This little item was difficult to review, because as soon as it came in the mail my nine-year-old son grabbed it, and he has continued to use it over many weeks! In fact, he loves it even more than his occasional Gameboy, and it's much more educational. He wanted me to tell everyone online that the best thing about it is that it's portable, that he can "bring it anywhere" including field trips.
Dubbed as "The Affordable 11-Ounce Computer That Replaces Flashcards" on its web site, Flashmaster
does just that. As a homeschooling mom who, first of all, is a Liberal Arts major, and second of all, can't keep all of her math facts organized, I found this little tool to be excitingly simple and convenient. It is a great supplement to any math curriculum, and a great guide to remind parents where their child has mastered facts and still needs assistance.

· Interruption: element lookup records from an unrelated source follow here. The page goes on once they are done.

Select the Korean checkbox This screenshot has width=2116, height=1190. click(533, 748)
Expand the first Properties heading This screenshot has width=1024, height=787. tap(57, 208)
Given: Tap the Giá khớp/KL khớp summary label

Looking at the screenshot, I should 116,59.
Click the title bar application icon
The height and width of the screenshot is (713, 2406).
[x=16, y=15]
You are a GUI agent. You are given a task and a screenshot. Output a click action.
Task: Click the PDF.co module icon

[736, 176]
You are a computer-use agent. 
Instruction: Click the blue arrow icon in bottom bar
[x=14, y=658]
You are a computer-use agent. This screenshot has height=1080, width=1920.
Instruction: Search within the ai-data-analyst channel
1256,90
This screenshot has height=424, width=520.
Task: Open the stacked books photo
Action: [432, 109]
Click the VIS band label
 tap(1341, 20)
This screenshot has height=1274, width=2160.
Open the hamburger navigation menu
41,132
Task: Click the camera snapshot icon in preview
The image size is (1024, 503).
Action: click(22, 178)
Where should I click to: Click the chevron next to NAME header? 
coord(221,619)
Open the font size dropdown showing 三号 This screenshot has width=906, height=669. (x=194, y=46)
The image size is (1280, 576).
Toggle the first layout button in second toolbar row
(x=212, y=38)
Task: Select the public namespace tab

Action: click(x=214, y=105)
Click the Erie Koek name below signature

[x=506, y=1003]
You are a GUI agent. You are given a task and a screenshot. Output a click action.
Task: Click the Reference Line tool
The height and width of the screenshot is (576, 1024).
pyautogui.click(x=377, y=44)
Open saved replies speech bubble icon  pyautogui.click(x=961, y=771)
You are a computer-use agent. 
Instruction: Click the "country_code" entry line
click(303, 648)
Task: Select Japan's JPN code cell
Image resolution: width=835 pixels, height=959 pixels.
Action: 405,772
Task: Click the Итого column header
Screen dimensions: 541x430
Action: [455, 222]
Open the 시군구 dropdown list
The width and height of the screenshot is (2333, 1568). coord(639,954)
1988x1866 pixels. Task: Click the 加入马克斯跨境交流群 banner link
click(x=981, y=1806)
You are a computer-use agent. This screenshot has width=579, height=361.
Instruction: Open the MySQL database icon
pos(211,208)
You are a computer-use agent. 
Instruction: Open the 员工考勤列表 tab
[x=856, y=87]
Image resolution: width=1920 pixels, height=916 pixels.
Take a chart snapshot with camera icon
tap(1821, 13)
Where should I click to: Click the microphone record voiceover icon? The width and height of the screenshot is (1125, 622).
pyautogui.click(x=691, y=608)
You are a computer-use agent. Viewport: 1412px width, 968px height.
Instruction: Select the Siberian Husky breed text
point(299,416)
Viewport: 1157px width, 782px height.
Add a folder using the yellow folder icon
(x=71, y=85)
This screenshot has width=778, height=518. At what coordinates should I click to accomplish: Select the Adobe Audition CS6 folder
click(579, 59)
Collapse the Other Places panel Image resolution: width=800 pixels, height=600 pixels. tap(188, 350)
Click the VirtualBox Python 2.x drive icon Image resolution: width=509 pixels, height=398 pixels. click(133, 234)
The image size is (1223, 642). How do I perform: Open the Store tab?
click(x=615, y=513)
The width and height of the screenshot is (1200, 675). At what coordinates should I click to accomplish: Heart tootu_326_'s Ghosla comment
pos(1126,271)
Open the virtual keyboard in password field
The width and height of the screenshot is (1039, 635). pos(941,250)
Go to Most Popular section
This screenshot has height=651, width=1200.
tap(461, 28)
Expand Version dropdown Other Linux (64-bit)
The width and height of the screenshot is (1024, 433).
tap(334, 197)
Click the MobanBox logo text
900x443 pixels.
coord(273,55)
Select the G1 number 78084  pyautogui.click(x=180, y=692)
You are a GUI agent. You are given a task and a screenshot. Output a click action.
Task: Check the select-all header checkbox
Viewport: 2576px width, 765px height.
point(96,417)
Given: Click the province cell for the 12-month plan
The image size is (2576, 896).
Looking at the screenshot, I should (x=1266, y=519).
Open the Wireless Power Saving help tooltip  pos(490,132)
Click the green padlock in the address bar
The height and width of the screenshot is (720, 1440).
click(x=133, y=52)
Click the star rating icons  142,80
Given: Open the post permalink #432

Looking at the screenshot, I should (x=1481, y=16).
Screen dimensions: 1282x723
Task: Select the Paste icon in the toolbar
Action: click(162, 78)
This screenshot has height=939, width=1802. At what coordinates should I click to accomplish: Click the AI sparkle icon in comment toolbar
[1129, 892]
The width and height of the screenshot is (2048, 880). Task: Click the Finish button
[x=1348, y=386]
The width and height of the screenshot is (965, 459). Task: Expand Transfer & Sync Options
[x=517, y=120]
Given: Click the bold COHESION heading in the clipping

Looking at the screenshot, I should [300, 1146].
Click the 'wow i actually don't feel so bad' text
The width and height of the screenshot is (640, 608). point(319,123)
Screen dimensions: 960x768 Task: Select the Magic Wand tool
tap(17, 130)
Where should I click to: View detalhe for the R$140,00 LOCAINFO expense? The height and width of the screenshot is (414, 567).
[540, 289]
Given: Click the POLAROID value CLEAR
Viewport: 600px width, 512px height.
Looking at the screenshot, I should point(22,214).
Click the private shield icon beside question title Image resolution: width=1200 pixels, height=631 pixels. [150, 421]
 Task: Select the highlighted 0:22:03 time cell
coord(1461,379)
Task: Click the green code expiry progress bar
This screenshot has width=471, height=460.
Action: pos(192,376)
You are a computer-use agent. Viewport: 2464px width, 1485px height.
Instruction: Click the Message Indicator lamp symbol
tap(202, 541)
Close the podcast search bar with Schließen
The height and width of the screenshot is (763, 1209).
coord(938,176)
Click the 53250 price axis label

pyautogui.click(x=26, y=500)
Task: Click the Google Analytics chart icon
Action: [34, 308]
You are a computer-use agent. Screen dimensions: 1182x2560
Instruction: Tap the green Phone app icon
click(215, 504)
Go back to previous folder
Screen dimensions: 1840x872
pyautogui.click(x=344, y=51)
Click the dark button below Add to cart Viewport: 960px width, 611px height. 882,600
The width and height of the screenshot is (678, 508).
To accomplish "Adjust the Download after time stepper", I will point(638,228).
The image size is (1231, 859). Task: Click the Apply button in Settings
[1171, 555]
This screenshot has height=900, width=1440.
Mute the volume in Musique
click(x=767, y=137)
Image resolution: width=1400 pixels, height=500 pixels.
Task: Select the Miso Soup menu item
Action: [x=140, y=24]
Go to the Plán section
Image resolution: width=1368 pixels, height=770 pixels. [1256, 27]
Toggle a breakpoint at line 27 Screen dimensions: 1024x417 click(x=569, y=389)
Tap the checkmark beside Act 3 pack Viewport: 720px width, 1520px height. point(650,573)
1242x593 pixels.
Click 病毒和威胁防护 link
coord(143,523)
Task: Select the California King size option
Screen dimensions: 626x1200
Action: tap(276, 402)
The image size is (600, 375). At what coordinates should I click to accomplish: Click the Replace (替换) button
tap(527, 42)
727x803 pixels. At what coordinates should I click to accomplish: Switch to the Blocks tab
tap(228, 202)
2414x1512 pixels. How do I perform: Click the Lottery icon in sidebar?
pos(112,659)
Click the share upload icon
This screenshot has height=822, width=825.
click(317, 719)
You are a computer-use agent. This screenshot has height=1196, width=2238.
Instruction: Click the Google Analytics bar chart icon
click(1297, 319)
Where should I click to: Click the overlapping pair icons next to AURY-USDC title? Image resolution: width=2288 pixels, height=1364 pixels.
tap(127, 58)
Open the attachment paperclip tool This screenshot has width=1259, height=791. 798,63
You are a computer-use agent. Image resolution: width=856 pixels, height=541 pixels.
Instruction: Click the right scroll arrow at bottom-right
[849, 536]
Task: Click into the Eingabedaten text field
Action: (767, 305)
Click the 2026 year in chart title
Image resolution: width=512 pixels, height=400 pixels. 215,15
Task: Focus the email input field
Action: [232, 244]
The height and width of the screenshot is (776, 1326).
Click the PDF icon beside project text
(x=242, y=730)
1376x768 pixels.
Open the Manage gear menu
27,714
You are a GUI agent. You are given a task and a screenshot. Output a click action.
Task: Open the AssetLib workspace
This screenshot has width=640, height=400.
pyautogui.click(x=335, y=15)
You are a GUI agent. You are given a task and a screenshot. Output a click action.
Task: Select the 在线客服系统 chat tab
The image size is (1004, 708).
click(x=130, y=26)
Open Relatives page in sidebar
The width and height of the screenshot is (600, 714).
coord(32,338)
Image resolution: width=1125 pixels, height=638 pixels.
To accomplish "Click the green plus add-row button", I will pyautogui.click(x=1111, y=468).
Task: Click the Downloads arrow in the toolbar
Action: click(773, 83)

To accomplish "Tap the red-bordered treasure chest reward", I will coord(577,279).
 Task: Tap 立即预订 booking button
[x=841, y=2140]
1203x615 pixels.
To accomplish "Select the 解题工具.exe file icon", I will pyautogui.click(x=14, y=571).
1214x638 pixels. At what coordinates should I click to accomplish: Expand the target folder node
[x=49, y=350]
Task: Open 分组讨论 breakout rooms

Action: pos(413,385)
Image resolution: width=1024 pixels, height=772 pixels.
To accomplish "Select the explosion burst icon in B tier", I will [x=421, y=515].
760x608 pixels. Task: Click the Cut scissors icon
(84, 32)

Poor spellers have software programs to keep their spelling in line, and now those of us who may be numerically impaired can have a tool that teaches and reviews addition, subtraction, multiplication, and division. There are times I can't remember if I've covered all the math facts from 1 through 20, fact families, the four functions, or any number of minor details in mathematics. Instead of calling my sister, the math major, I now get out Flashmaster
, set up one of its functions, and test my son (without his knowledge, of course - he thinks it is a game) through a series of logical steps in mathematics. I can then ascertain where I've forgotten (or neglected) to teach him pertinent information.
comes with a guide for teachers and parents (which is also available for download on their web site), but I find it is extremely easy to use. It also has a quick-start guide printed on the back for people like me who don't take the time to read instructions. Even easier, it comes with three simple steps printed on the front, right next to buttons for choices, and you can set your child up for learning even before you learn the intricate details of the program.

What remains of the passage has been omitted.